Ein Problem ist dabei, dass nicht genug Bäume nachgepflanzt werden. Laut Johannes Irgel, bei der ESO für Grünwesen und Straßenreinigung zuständig, wurden bislang in Offenbach jedes Jahr 100 Bäume nachgepflanzt. In diesem Jahr werden es doppelt so viele sein, 100.000 Euro wurden dafür zurückgestellt. Doch reicht das nicht aus: Viele Bäume können mit den vorhandenen Mitteln nicht nachgepflanzt werden. „Da gibt es definitiv eine Kluft“, bestätigt Irgel. Immerhin: Auch in den kommenden Jahren sollen statt 100 Bäume 200 nachgepflanzt werden. Ein weiteres Problem sind die Baumarten: Manche heimische Arten halten die trockenen Sommer, von denen infolge des Klimawandels künftig noch mehr zu erwarten sind, nicht aus. Einige Sorten sind durch die Trockenheit besonders anfällig für Schädlinge.

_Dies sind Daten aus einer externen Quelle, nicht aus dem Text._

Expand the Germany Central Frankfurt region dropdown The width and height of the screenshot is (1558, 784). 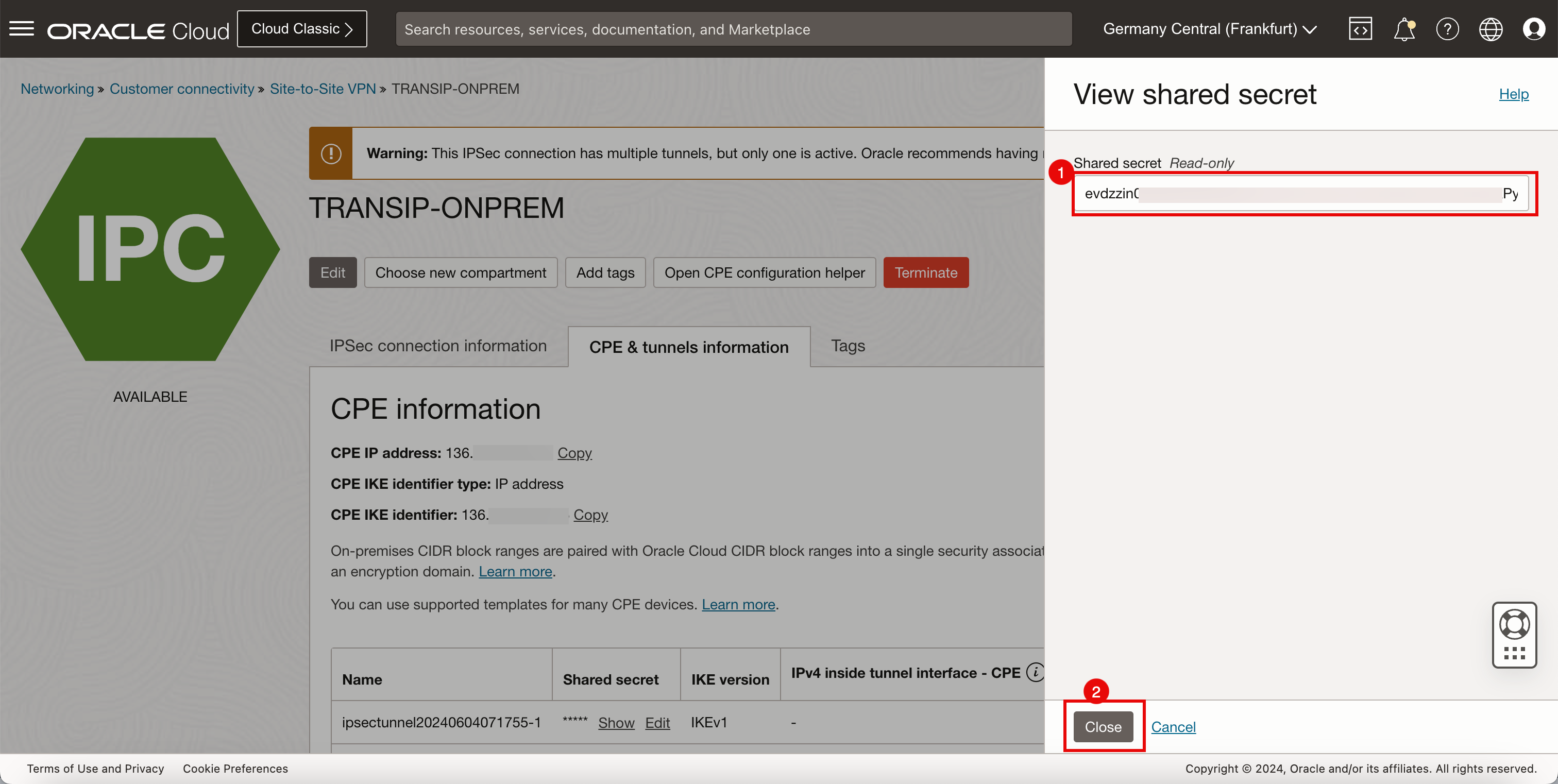tap(1210, 28)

Offenbach setzt deshalb, wie andere Städte auch, mit denen der Stadtservice im Austausch steht, auf wärmetolerantere Baumarten. Etwa die Ungarische Eiche, die in den trockenen Gegenden Südosteuropas und Süditaliens beheimatet ist. Davon würden ab November einige gepflanzt, bestätigt Irgel – wohlwissend, dass es wegen der vielen Bestellungen bei den Baumschulen bei manchen Sorten Engpässe gibt. Geplant sind auch Neupflanzungen von Amberbäumen, Silberlinden und Zürgelbäumen – um nur einige zu nennen. In einer Platanenallee aber werde man aus Gründen des Stadtbildes auch Platanen nachpflanzen, erklärt Irgel – Platanen halten Trockenheit und Hitze aber auch gut aus.

Laut der Leiterin des Offenbacher Umweltamts, Heike Hollerbach, ist eine „Durchmischung“ der Stadt mit vielen Arten angestrebt. Um die Biodiversität zu erhöhen und Bodenverdichtung vorzubeugen, würden auch zusätzliche Stauden unter Bäume am Straßenrand gepflanzt – rund 55 000 Euro kostet das. Auch soll ein zweiter Lastwagen zur Bewässerung angeschafft werden, um die Jungbäume im nächsten Sommer am Leben zu halten.